Der Gewinn pro verkauftem Fahrzeug lag bei 6.700 Yuan und damit unter der von Analysten erwarteten Marke von 7.100 Yuan. Das Wirtschaftsportal 36Kr wertete die Entwicklung als Zeichen dafür, dass BYD seine dominante Stellung im chinesischen Massenmarkt einbüßt und sich zunehmend als Exportkonzern neu aufstellen muss.
Genau hier liegt der auffälligste Kontrast in den Zahlen: Im Ausland verdient BYD deutlich besser als zu Hause. Im vierten Quartal 2025 stammten 350.000 verkaufte Fahrzeuge und damit 26,3 Prozent des Absatzes aus dem Auslandsgeschäft, bei einem Durchschnittspreis von 186.000 Yuan und einer Bruttomarge von 28,1 Prozent – deutlich über dem Konzernschnitt.

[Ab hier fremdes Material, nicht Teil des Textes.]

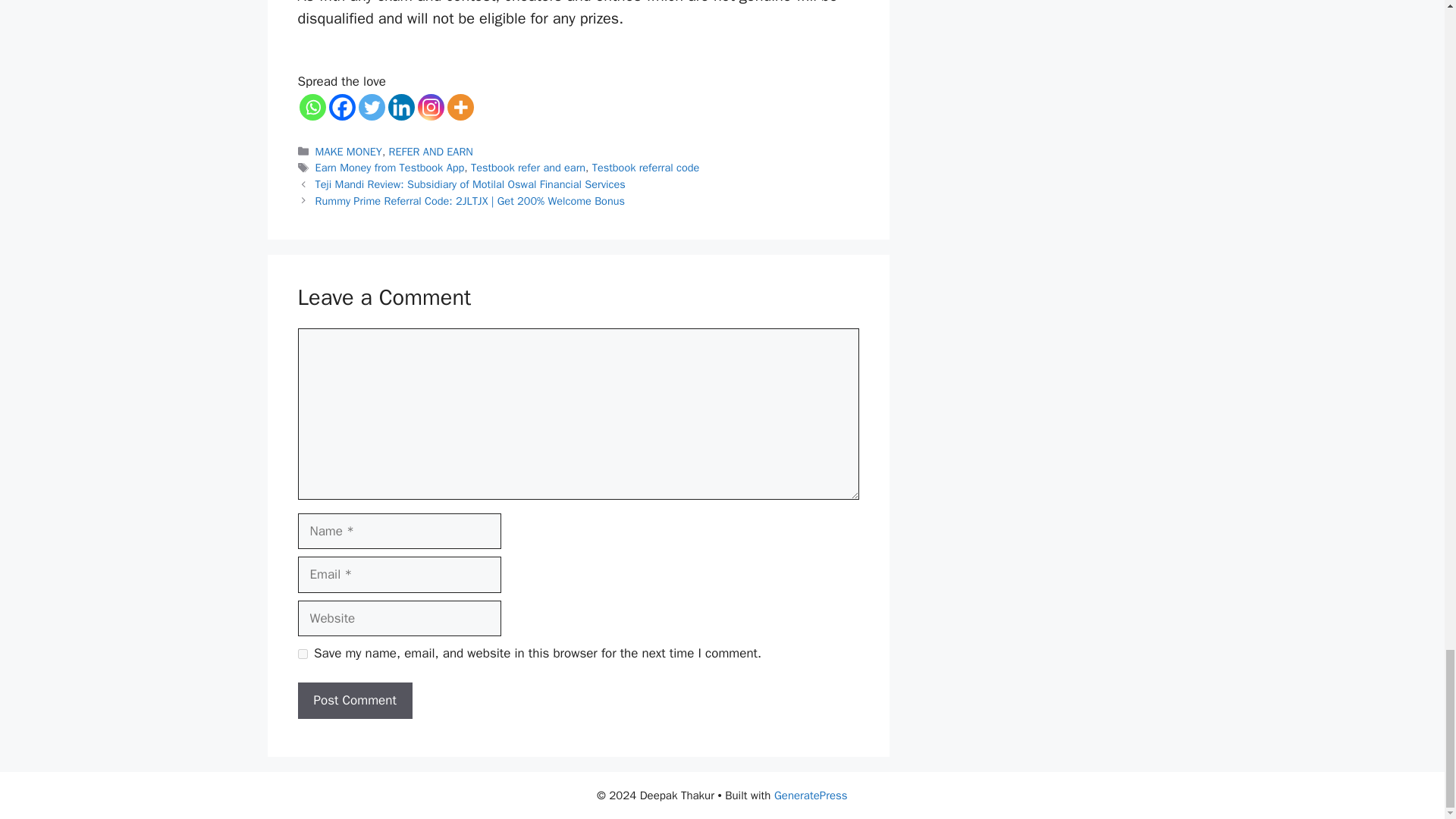
yes (302, 654)
Whatsapp (311, 107)
Post Comment (354, 700)
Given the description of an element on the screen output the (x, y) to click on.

Für 2026 hat sich BYD ein Exportziel von 1,5 bis 1,6 Millionen Fahrzeugen gesetzt und will damit einen Auslandsgewinn von 30 bis 32 Milliarden Yuan erwirtschaften. Die Verlagerung des Wachstums ins Ausland dürfte mittelfristig die Margen stabilisieren, verändert aber auch das Risikoprofil des Konzerns, der damit stärker von Handelspolitik und Wechselkursen abhängig wird.
Neue Modelle sollen das Heimatgeschäft stützen
Um dem Preisdruck im Inland zu begegnen, setzt BYD verstärkt auf technologisch anspruchsvollere Modelle im gehobenen Segment. Das Flaggschiff-SUV Da Tang EV erreichte innerhalb eines Monats nach Marktstart 10.000 Auslieferungen.
Das Fahrzeug bietet mit der zweiten Generation der Blade-Batterie und einer 1.000-Volt-Architektur eine Reichweite von bis zu 950 Kilometern und lädt in neun Minuten von 10 auf 97 Prozent.
Bei einem Preis um 300.000 Yuan positioniert sich der Da Tang EV direkt gegen Modelle wie den Leapmotor D19 und den Nio L90. Ergänzend baut BYD seine Ladeinfrastruktur aus: Bis Ende Juni waren konzernweit gut 7.000 Schnellladestationen in Betrieb.
Für Anleger bleibt die Ausgangslage gemischt: Der Konzern verliert im hart umkämpften chinesischen Massenmarkt an Boden, kompensiert dies aber zunehmend über margenstärkere Exporte und neue Premiummodelle. Ob dieser Umbau die Profitabilität schneller stabilisiert, als der Heimatmarkt weiter schrumpft, wird sich an den kommenden Quartalszahlen ablesen lassen.